Big IPOs that year: Google, DreamWorks Animation, InPhonic, Shopping.com,
SalesForce.com, Atheros, PortalPlayer, Shanda.

Of those, Google, DreamWorks Animation, SalesForce.com, and Shanda continue to
be successful. Shopping.com was acquired by eBay within a year at a modest
premium over the IPO price (15%), and Atheros was acquired by Qualcomm after 7
years, for about 3x the IPO price (also around 15% annual return).
PortalPlayer was acquired by Nvidia after 3 years for 20% below the IPO price
(and 45% below the first-day closing price). InPhonic went bankrupt after 3
years.

------
abalashov
Waaah, waaaah! Are these self-entitled vermin seriously trying to claim poor
house?

It's not anyone else's fault you choose to live amidst a hyperinflated housing
bubble, so quit bitching that it's so expensive. The rest of us don't whine
about not being able to afford Manhattan penthouses.

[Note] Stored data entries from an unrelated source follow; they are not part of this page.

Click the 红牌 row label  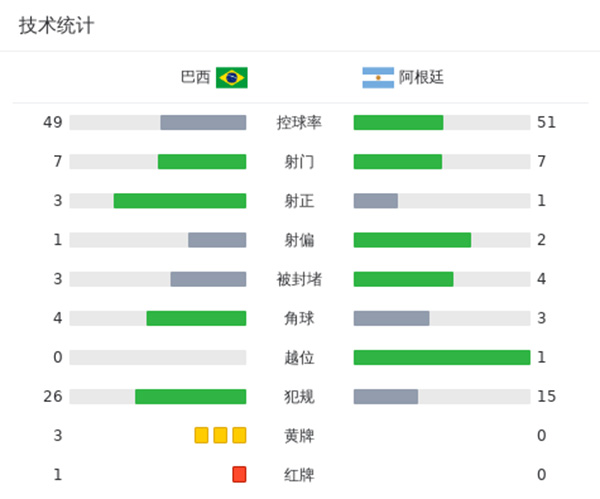(299, 474)
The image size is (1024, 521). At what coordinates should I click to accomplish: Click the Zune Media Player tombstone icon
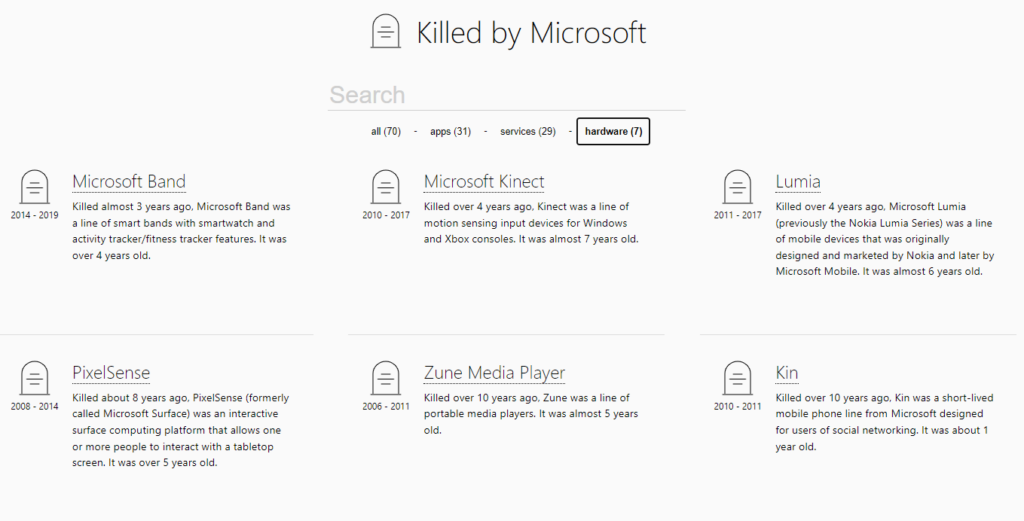pos(386,379)
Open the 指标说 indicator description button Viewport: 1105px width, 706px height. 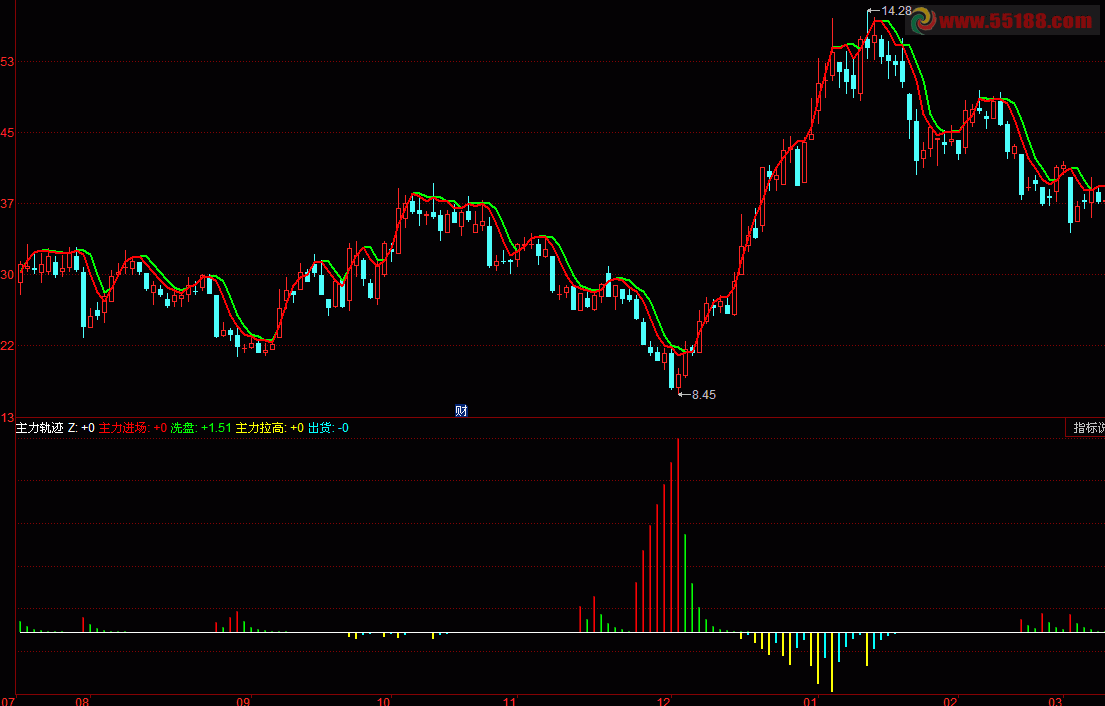1088,428

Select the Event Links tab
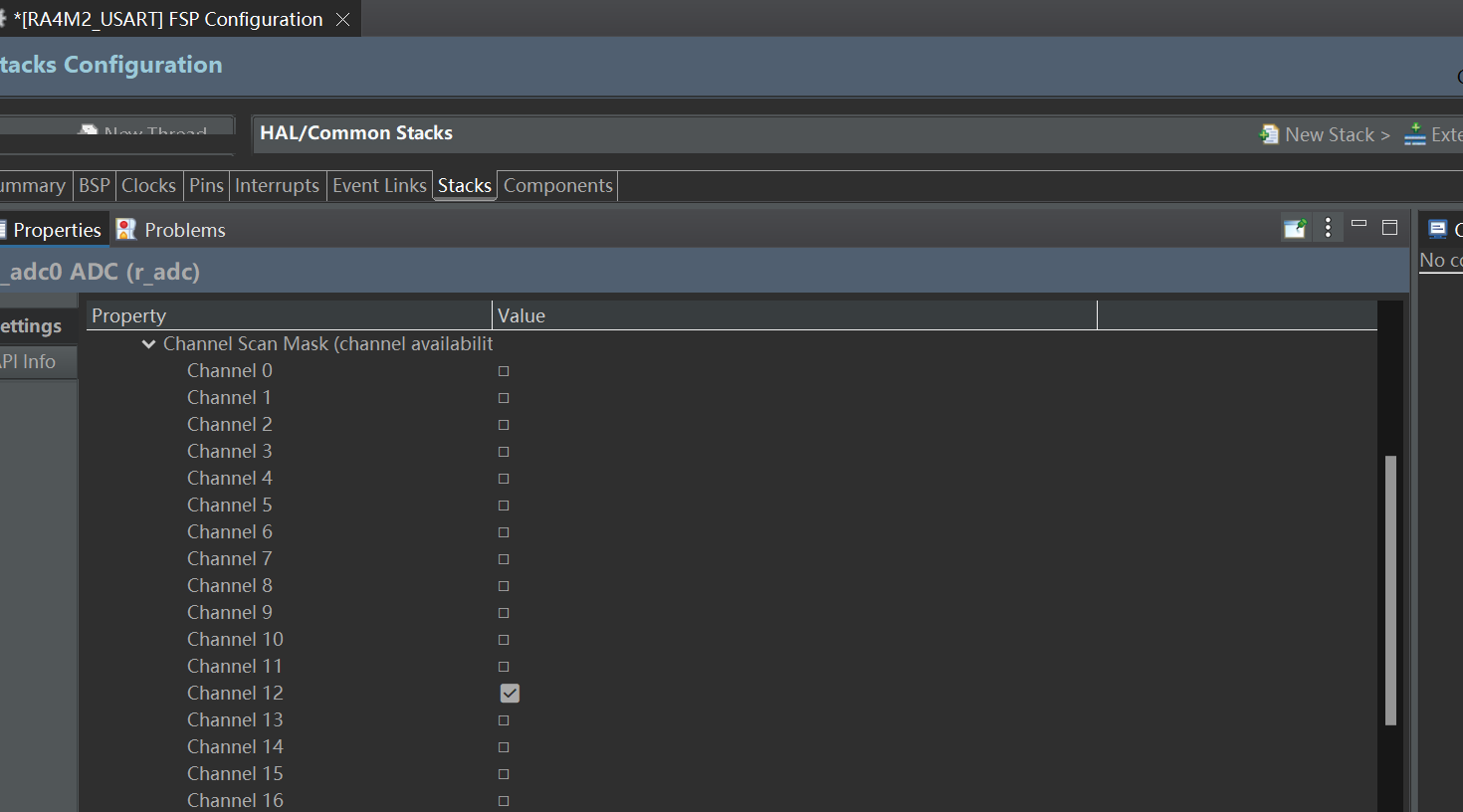tap(379, 185)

This type of sob story only reinforces the external prejudice that the Valley
is a phenomenally insular echo chamber, wholly disconnected from all semblance
of national or global reality.

(Yes, I'm a coder, not a business guy.)

------
CPlatypus
As Silicon Valley salaries rise, they will eventually reach the point where
more employers will decide to spend their personnel dollars elsewhere.
Engineers in Austin or Ann Arbor or Cambridge (either one) can work out of
local offices, or straight out of their homes, and produce more lines of
useful code per dollar than their peers in Palo Alto, Mountain View, or
Sunnyvale. Go ahead, call it "inshoring" and look down your nose at those
cheaper programmers if you like. They'll still be taking your jobs, and you'll
be left living in a very expensive place after the salary bubble collapses.

The only question is _when_. I think the process has already begun. Some might
predict another year or two. Nobody sane would expect the ride to last longer
than that before supply and demand reassert themselves over mere fashion.